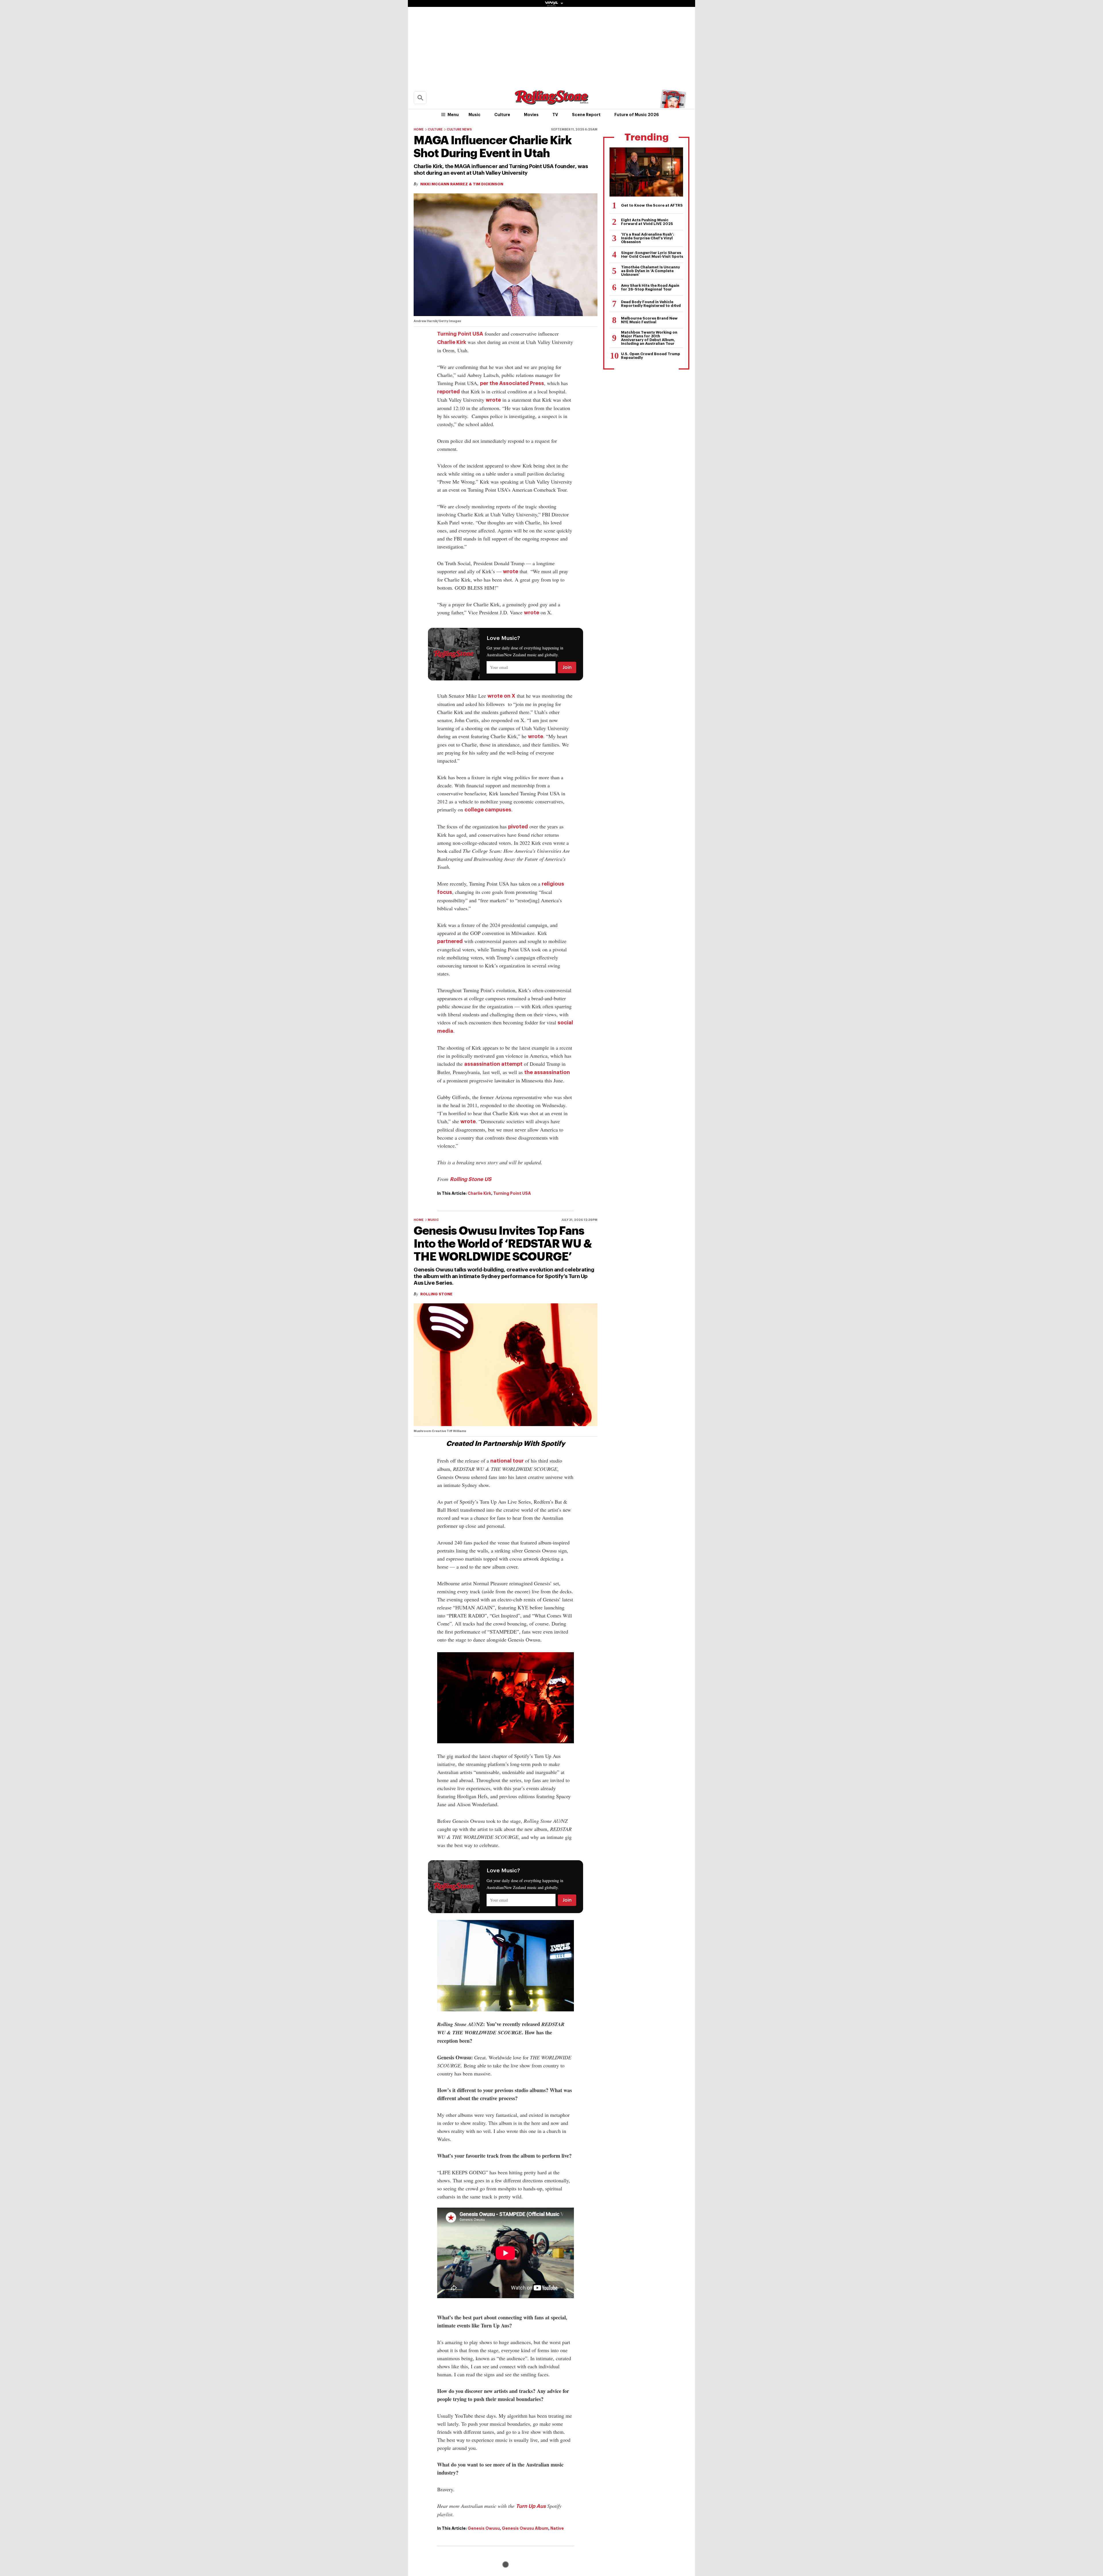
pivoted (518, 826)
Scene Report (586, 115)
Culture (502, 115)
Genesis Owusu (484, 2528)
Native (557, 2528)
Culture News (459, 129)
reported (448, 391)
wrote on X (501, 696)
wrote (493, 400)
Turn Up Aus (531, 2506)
---
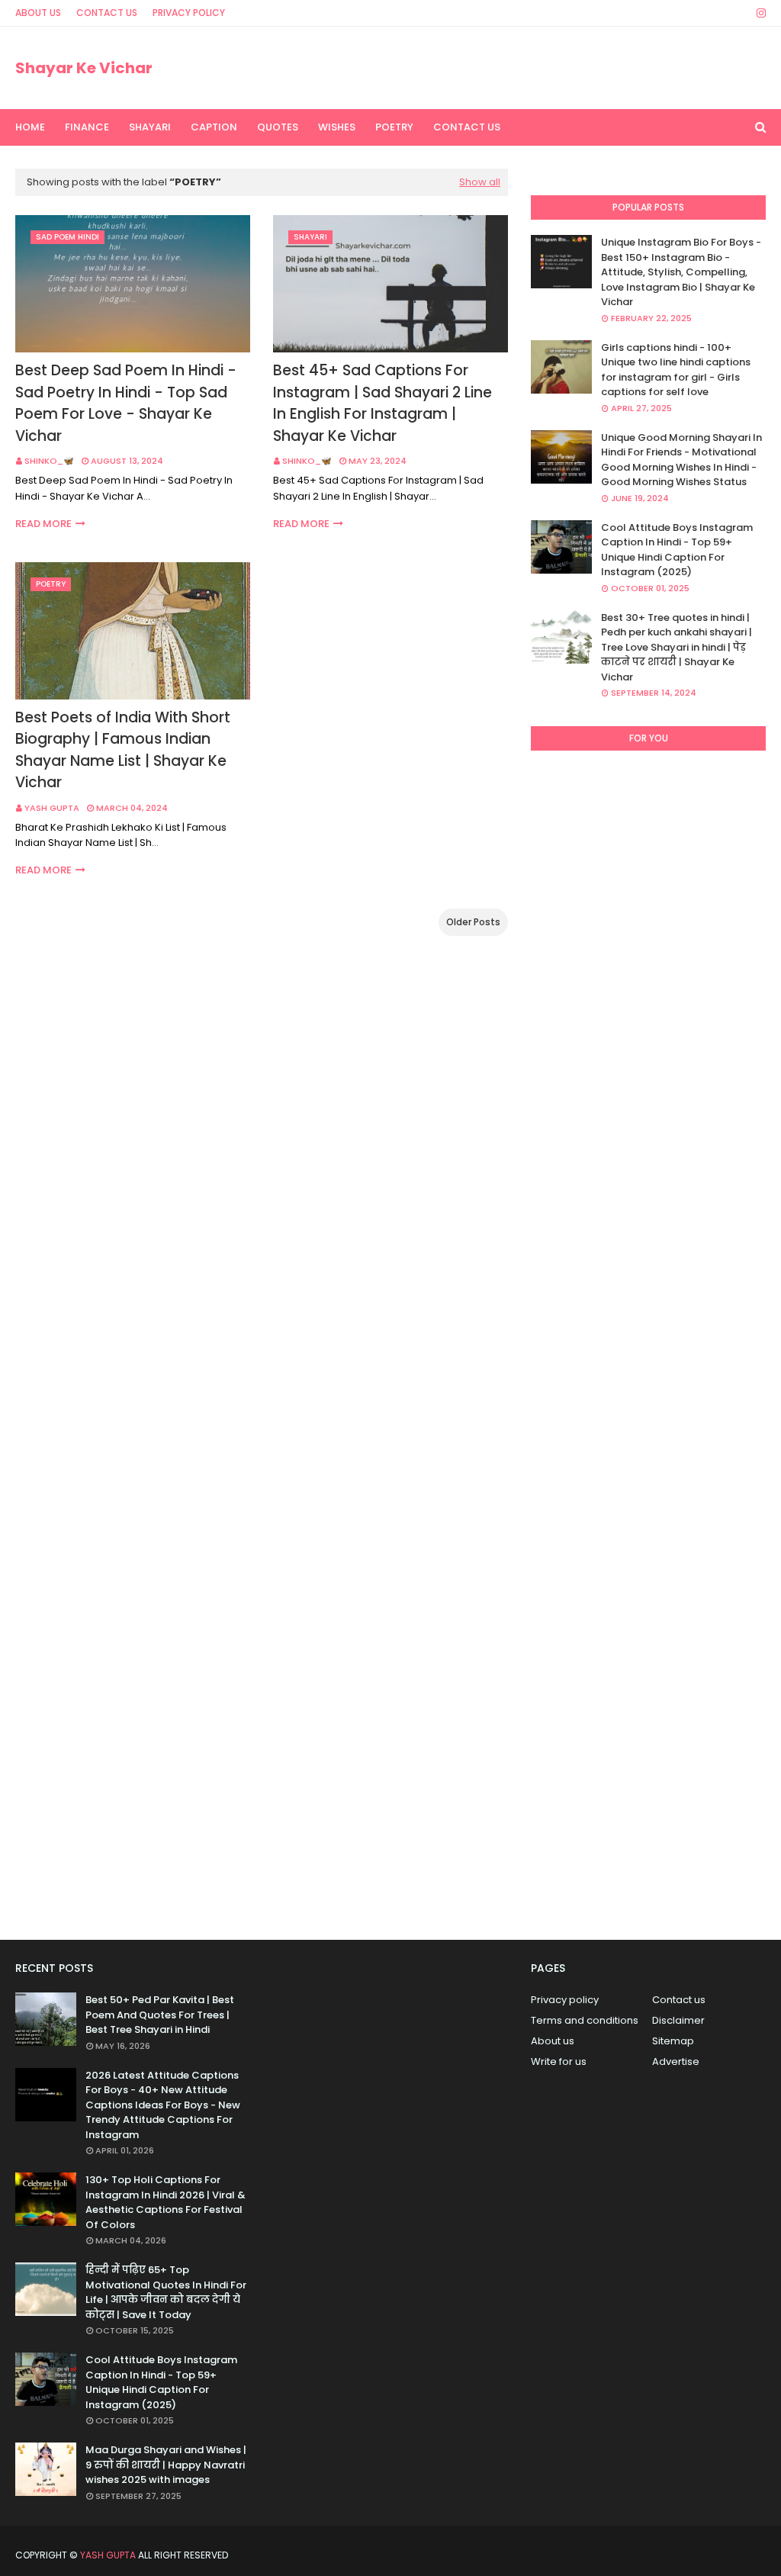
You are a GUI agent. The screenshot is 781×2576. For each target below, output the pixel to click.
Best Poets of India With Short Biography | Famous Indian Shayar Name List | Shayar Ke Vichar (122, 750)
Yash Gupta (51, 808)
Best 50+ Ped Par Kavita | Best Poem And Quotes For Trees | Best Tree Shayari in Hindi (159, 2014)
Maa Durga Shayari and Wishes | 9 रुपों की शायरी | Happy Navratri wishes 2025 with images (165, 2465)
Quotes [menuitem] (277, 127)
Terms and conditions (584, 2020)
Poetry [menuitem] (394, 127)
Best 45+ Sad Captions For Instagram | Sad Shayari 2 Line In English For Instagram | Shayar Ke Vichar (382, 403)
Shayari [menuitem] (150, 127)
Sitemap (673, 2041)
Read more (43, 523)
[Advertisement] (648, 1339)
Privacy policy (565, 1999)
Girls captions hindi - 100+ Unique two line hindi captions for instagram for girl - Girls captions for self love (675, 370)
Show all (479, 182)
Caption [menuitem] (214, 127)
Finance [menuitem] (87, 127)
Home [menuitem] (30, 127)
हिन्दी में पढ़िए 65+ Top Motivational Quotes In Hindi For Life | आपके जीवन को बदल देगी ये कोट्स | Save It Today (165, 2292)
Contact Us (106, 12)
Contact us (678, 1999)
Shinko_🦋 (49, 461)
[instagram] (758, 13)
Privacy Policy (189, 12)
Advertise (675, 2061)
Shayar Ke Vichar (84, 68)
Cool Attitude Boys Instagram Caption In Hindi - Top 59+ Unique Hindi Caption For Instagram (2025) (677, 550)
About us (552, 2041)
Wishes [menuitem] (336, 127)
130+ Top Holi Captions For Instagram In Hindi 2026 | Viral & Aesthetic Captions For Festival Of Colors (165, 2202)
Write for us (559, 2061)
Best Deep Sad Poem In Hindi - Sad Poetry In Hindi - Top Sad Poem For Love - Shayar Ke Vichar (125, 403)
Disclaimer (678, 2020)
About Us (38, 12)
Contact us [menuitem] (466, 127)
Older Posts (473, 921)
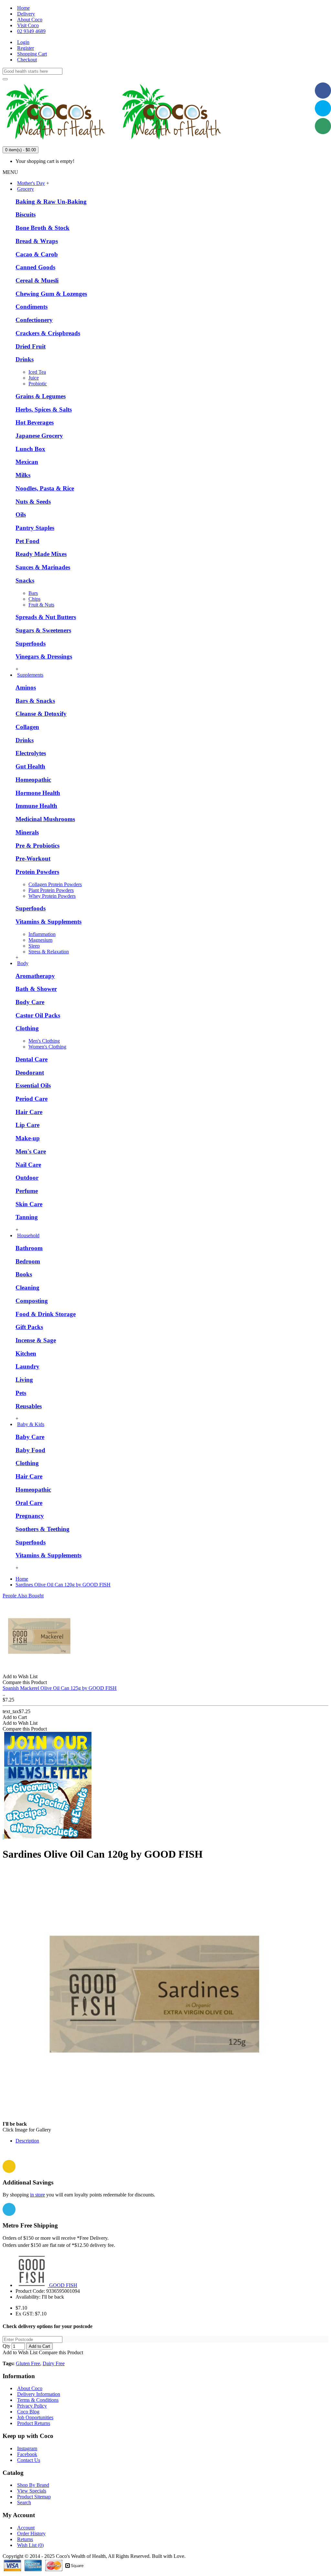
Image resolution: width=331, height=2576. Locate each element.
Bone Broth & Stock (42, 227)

Task requirements:
From the records above, quote only the lines running from the line with "Girls captions hindi" to the line with "Wishes [menuitem] (336, 127)", both lines included.

Response area:
Girls captions hindi - 100+ Unique two line hindi captions for instagram for girl - Girls captions for self love (675, 370)
Show all (479, 182)
Caption [menuitem] (214, 127)
Finance [menuitem] (87, 127)
Home [menuitem] (30, 127)
हिन्दी में पढ़िए 65+ Top Motivational Quotes In Hindi For Life | आपके जीवन को बदल देगी ये कोट्स | Save It Today (165, 2292)
Contact Us (106, 12)
Contact us (678, 1999)
Shinko_🦋 (49, 461)
[instagram] (758, 13)
Privacy Policy (189, 12)
Advertise (675, 2061)
Shayar Ke Vichar (84, 68)
Cool Attitude Boys Instagram Caption In Hindi - Top 59+ Unique Hindi Caption For Instagram (2025) (677, 550)
About us (552, 2041)
Wishes [menuitem] (336, 127)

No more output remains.